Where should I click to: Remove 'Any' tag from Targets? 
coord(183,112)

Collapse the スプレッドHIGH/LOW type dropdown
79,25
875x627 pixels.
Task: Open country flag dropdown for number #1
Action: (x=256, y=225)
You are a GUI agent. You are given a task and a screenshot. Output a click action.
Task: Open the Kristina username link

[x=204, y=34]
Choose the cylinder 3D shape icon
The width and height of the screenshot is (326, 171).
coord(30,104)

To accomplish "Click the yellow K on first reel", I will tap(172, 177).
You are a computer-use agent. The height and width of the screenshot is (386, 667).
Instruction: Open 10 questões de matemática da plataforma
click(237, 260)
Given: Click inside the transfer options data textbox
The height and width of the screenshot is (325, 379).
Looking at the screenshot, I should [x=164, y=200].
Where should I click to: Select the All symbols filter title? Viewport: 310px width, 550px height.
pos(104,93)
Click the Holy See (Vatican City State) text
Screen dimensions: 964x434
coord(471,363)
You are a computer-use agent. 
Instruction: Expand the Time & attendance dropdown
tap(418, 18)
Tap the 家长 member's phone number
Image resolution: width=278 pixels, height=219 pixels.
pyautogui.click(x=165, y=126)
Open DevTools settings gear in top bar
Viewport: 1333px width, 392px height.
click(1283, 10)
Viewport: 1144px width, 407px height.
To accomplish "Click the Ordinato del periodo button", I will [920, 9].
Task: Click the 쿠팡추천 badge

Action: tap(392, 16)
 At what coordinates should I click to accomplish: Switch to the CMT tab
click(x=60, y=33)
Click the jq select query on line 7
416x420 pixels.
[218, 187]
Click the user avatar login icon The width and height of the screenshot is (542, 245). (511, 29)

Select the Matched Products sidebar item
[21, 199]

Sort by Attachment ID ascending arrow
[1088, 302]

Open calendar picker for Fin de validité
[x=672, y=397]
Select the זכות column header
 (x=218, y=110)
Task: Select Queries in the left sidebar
============================================================
> _Problem_
Nothing should be left out: repeat all of the data exactly.

> _Written response_
Where should I click to: Remove 'Any' tag from Targets? 
coord(183,112)

Collapse the スプレッドHIGH/LOW type dropdown
79,25
875x627 pixels.
Task: Open country flag dropdown for number #1
Action: (x=256, y=225)
You are a GUI agent. You are given a task and a screenshot. Output a click action.
Task: Open the Kristina username link

[x=204, y=34]
Choose the cylinder 3D shape icon
The width and height of the screenshot is (326, 171).
coord(30,104)

To accomplish "Click the yellow K on first reel", I will tap(172, 177).
You are a computer-use agent. The height and width of the screenshot is (386, 667).
Instruction: Open 10 questões de matemática da plataforma
click(237, 260)
Given: Click inside the transfer options data textbox
The height and width of the screenshot is (325, 379).
Looking at the screenshot, I should [x=164, y=200].
Where should I click to: Select the All symbols filter title? Viewport: 310px width, 550px height.
pos(104,93)
Click the Holy See (Vatican City State) text
Screen dimensions: 964x434
coord(471,363)
You are a computer-use agent. 
Instruction: Expand the Time & attendance dropdown
tap(418, 18)
Tap the 家长 member's phone number
Image resolution: width=278 pixels, height=219 pixels.
pyautogui.click(x=165, y=126)
Open DevTools settings gear in top bar
Viewport: 1333px width, 392px height.
click(1283, 10)
Viewport: 1144px width, 407px height.
To accomplish "Click the Ordinato del periodo button", I will [920, 9].
Task: Click the 쿠팡추천 badge

Action: tap(392, 16)
 At what coordinates should I click to accomplish: Switch to the CMT tab
click(x=60, y=33)
Click the jq select query on line 7
416x420 pixels.
[218, 187]
Click the user avatar login icon The width and height of the screenshot is (542, 245). (511, 29)

Select the Matched Products sidebar item
[21, 199]

Sort by Attachment ID ascending arrow
[1088, 302]

Open calendar picker for Fin de validité
[x=672, y=397]
Select the זכות column header
 (x=218, y=110)
Task: Select Queries in the left sidebar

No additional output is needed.